THE agenda for Monday’s cabinet meeting made War and Peace look like a short story with 26 reports presented for consideration and decision.
Among them were some pretty meaty issues and ones which have generated significant public interest and will continue to do so in the future.
The first item to be considered was the on-going saga over Falcon Road. My view has been consistent throughout in that the road should remain open. I do not believe we should start closing off housing estates in the town and this would have set a very dangerous precedent.
The amount of traffic that would then be pushed on to other roads, particularly Hart Lane, would add extra pressure on what is already a very busy road.
The latest consultation was over whelming in favour of leaving the road open as has been the case with other consultation exercises and, crucially, the professional advice from council officers given at the meeting was that the road should remain open.
Last week I wrote about the Mill House masterplan in some detail and I’m delighted that the plan was approved by the cabinet as well as the appointment of the preferred developer, Gus Robinson Developments.
A decision could not be made of the transfer of the land on which the football ground sits to Hartlepool United because of a potential conflict of interest due to the fact I have a season ticket and Cath Hill owns a few shares.
The decision on the land transfer will therefore rest with the full council. I would like to see this resolved as soon as possible and there is a council meeting in April.
Concerns have been expressed by the council’s monitoring officer and some councillors that it would be in the middle of the election purdah period and the issue could be used as a political football.
Whether it is decided in April or shortly after the election in May, there is still every chance it will become an election issue.
Personally, I don’t see the difference and I would have thought that most councillors would be delighted to support this exciting development plan whether there is an election on or not.
The meeting also included some really important reports about housing. A big step forward was taken in the housing market renewal process of the Carr/Hopps Street area and we will now move forward with the process of acquiring properties, rehousing residents and demolishing the vacant houses.
The council has been successful in our approach to housing market renewal in other areas of the town and a lot of that is down to the direct dialogue with the people affected. I would urge the people in that area to speak with the council before making any decisions on their future.
There was an excellent scrutiny report looking at the provision of services for children in care.
There has been some good work in Hartlepool over recent years which has really improved the quality of life for children in care.
Giving the semblance of a normal life to some of our most vulnerable children can be the most rewarding part of a councillor’s role yet it can be the most challenging to get it right. I’m pleased that we are striving for continuous improvement.
One of the most exciting reports was actually a strategy to bring empty properties back into use.
I have been pushing this agenda for some time especially since it became apparent that the Government were no longer going to subsidise housing renewal programmes anymore.

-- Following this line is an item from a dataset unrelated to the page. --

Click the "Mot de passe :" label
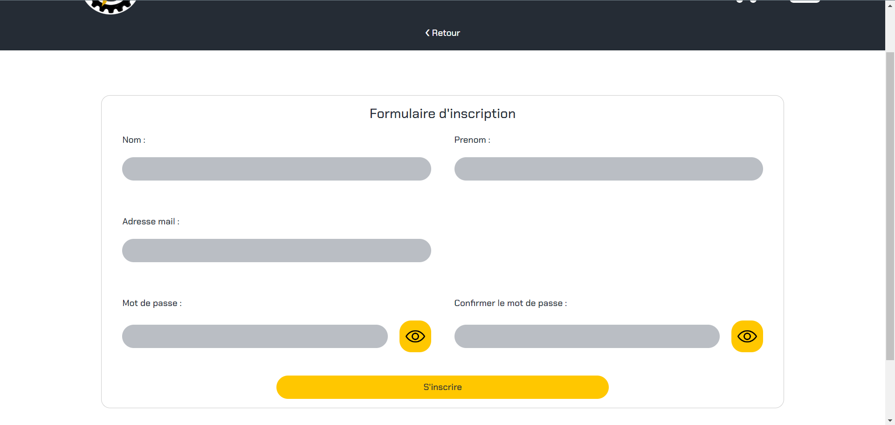895x425 pixels. 152,303
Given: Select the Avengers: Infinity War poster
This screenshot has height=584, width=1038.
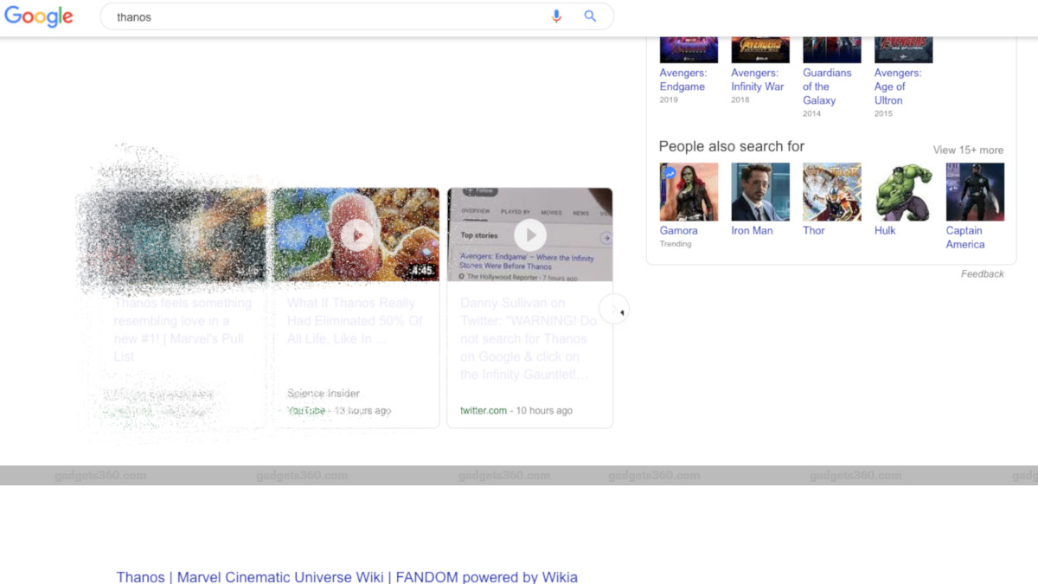Looking at the screenshot, I should 759,48.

We have over 1,000 empty houses in Hartlepool and if we concentrate on bringing a lot of these back into use, we can breathe new life into streets and make them more desirable for people to live.
We’ve been successful in patching together a small fund to kickstart this work and it gives us the opportunity not only to transform run down areas but also to train apprentices on the job and to generate income to put back into the funding model.
There were loads more items, however, if I mentioned them all I wouldn’t hit my deadline for the Mail to receive my column.
The final one I will mention though was the annual adults substance misuse plans which was a combination of the drugs treatment plan and the alcohol misuse plan.
We have been excellent in Hartlepool at getting people into drugs treatment over the years. What we haven’t been great at is getting them out again and free from drug use.
There is a change of direction in this year’s plan which will concentrate on really trying to get people clean.
It will be resource intensive because there are all sorts of external factors that may need addressing around housing, employment and general support but it needs to be done.
Surely it can’t be right to get people off heroin and on to methadone and view that as a success?
Just as crucial, if not more so, is alcohol element of the plan.
Gradually, there is recognition that alcohol is the cause of huge drains on the public purse.
The details of what we are doing in Hartlepool will be the subject of a future column, but we are making steps in the right direction.
Alcohol related issues will start quickly moving towards the top of political agendas over the coming months.
I think we are already ahead of the game in Hartlepool with this agenda but there is so much more we need to do.